St. Louis, Missouri, has a sizable German community, so there are several places where you can celebrate. Check out the top Oktoberfest options in St. Louis, the largest of which is Soulard Oktoberfest, an event also offering a wine garden and live music. Bring your little ones to the Budweiser Brewery Oktoberfest on Family Day each Sunday of this two-week event for face painting, bounce houses, and a petting zoo.
It's no surprise that sprawling Los Angeles, California, has many Oktoberfest celebrations from which to choose. The German-themed event in Los Angeles ranges from traditional festivals, such as the long-running Alpine Village in Torrance and Old World in Huntington Beach to Oktoberfest DTLA in Pershing Square, a park in trendy Downtown Los Angeles where you'll find tasting packages, local bands, and dancing.

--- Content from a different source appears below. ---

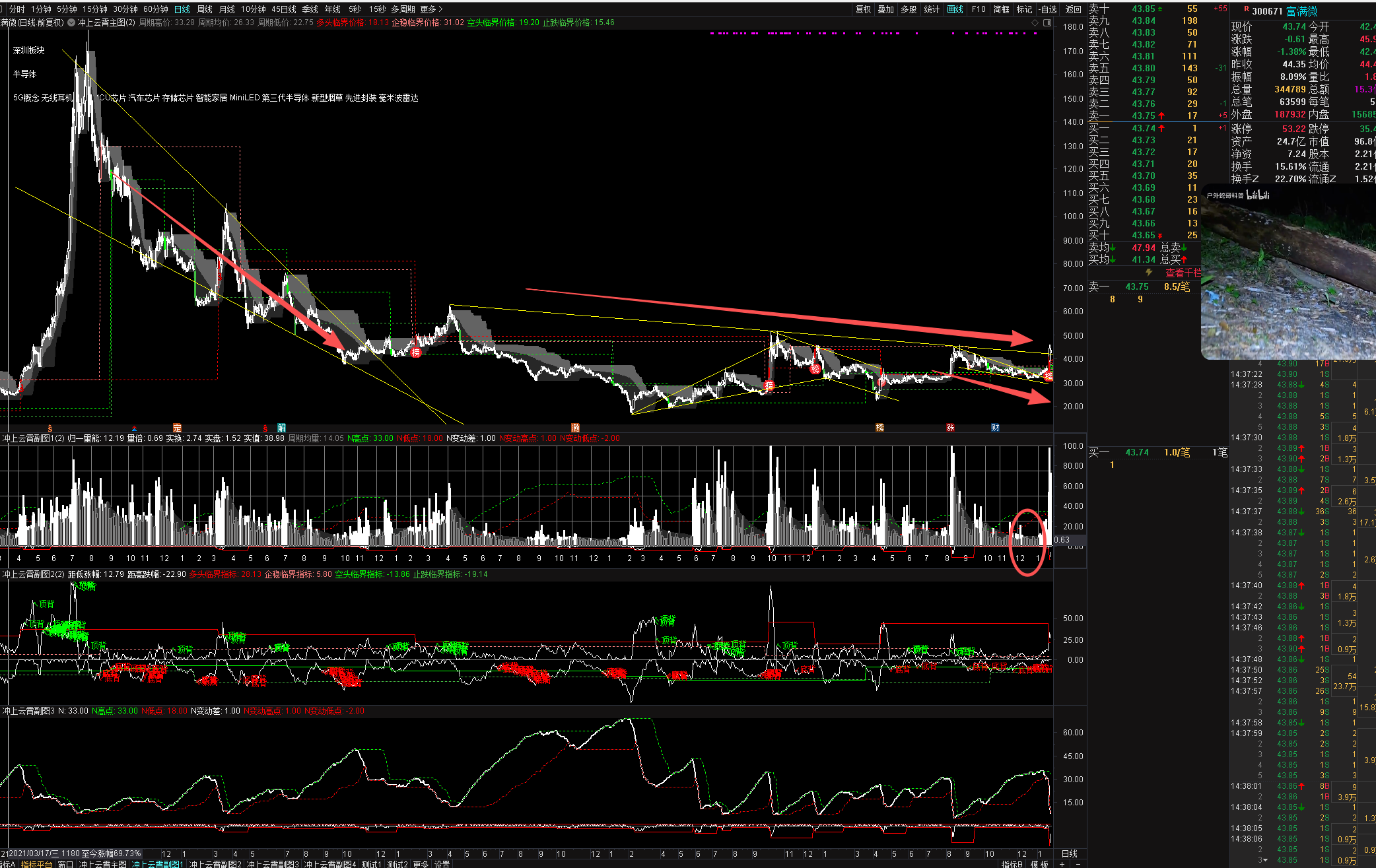Image resolution: width=1376 pixels, height=868 pixels.
Task: Click the plus button at the bottom right
Action: click(1062, 863)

The nation's capital and the surrounding area boast numerous Oktoberfest events, ranging from beer bashes at various local breweries to Fort Belvoir Oktober Fest, which offers games, carnival rides, music, and dancing along with German food and beer. Learn more about all the Oktoberfest events in Washington, D.C.
If there's an event that revolves around drinking, you can be sure that New Orleans, Louisiana, will be up for celebrating. While New Orleans is not known for its Germanic culture, there are many pubs, clubs, and beer gardens where you can honor Oktoberfest in New Orleans. The biggest of these celebrations is at the Deutsches Haus, which celebrates for three weekends with plenty of beer, dachshund races, and chicken dancing.
There are a few places to celebrate Oktoberfest in Atlanta, Georgia, including the city's namesake, Oktoberfest Atlanta, at Historic Ward Park, which includes games, music, and, of course, beer and food from Germany. If you're willing to head a little further out, the nearly two-month-long festival in nearby Helen, Georgia, is the longest-running Oktoberfest in the United States.
Phoenix, Arizona, is still hot in September—a perfect excuse to have a beer or three! There are many different places to celebrate Oktoberfest in Phoenix and take in the beer, bands, and wienerschnitzel. In downtown Tempe, Four Peaks Oktoberfest offers many stages of live entertainment from polka to live bands.
Fun celebrations of beer and food are to be found at several Oktoberfest events in the Reno/Tahoe area. Take in a concert by a 20-piece Bavarian band or compete in the Oktoberfest Games at Squaw Valley. Typical games include beer barrel rolling competitions and a bratwurst toss.
The great state of Texas has a little bit of everything, including several German communities, some of which still speak Texas German. For Oktoberfest activities, the best places to visit are New Braunfels, where the 10-day Wurstfest attracts approximately 100,000 visitors annually, and Fredericksburg Oktoberfest, a weekend-long celebration of German heritage, food, music, and art in the state's most famous German settlement.
Washington, Oregon, and Idaho are splendid in the fall, perfect for donning lederhosen (leather breeches) and enjoying German beer. Some of the best known Oktoberfest celebrations in the Pacific Northwest are worth the trip, including the large Leavenworth, Washington, event that spans three weekends of festivities at four different venues.
Just about every state in the Southeast has a big Oktoberfest celebration full of merriment for both locals and tourists. Some of the region's best events include large festivals in Richmond, Virginia, and Cape Coral, Florida, among other places.